Research has also estimated that 33 percent of U.S. HIV infections
could be averted as a result of creating a national network of syringe exchange programs, and would result in the U.S. health care system saving somewhere between $361 to $796.5 million.
With such certainty in its success rate, it seems all a local needle exchange program is missing is a leader.
In July 2016, the Republican-majority North Carolina Legislature did the unthinkable:
green-light the use of syringe exchange programs in the state.
NC’s Orange County Health Department, led by Colleen Bridger, was one of the first to roll out a program — staff had been planning for months in preparation
for the bill’s passage. It was a health department of firsts when it came to harm reduction — it backed the use of e-cigarettes
(keeping smokers from inhaling tar and soot) and was the first county
in the state to distribute free naloxone (the drug used to reverse opioid overdoses) to addicts and their families.
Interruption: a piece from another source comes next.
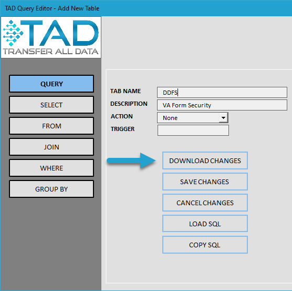Click the COPY SQL button
This screenshot has width=292, height=291.
coord(205,245)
So, it only seemed natural that when Bridger was appointed as director of San Antonio Metro Health Department in March 2017, harm reduction was one of her top priorities. Bridger, who co-heads the opioid task force, says her first goal is getting all San Antonio police officers armed with naloxone.
City of San Antonio
Dr. Colleen Bridger
Naloxone can be either injected or inhaled, and acts as an instant detox for someone experiencing an opioid overdose, jolting them out of a narcotic fog. It’s not an instant fix, since people still need to get to a hospital within 90 minutes, but it’s a harm reduction tool in that it keeps users from dying. Which is Bridger’s top priority.
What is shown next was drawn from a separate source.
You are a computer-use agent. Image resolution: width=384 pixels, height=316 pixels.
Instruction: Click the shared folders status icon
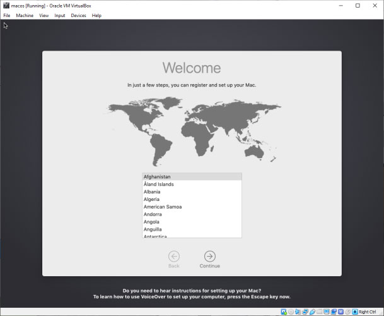319,312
“Our goal is to decrease the number of intentional drug overdose deaths. How are we going to reduce those deaths?” Bridger says. “Naloxone. We know it works.”
Texas officials seem to agree. On October 4, Texas Attorney General Ken Paxton issued an opinion
officially allowing state law enforcement to carry naloxone. Paxton’s nod is a sign that the state is slowly warming to the idea of harm reduction. Could syringe exchange be next?
“I’m confident that here in San Antonio, we’re not going to go backwards,” Bridger says.
Her background in harm reduction will hopefully get the rest of the city up to speed. Councilwoman Shirley Gonzales has been the most vocal on San Antonio’s City Council about tackling opioids in the city. Gonzales said she often sees people “looking like zombies” exiting known drug houses in her District 5 neighborhood. In a June interview, she told the Current she was unsure who to call to help people struggling with opioid use — aside from the police. Gonzales said she isn’t familiar with syringe exchange programs and would have to “investigate further” to see if she supports it.
Rips, who saw the same resistance and unfamiliarity in New York City decades ago, believes needle exchange is more than just a smart public health tool. It’s a social justice issue.
“It’s saying that people who access drugs — their lives matter. Instead, we punish them for what they do and keep the tools they need away from them. We don’t hold back treatment from someone with diabetes for eating sugar. Are we just not supposed tohelp ‘bad’ people in society?” Rips says.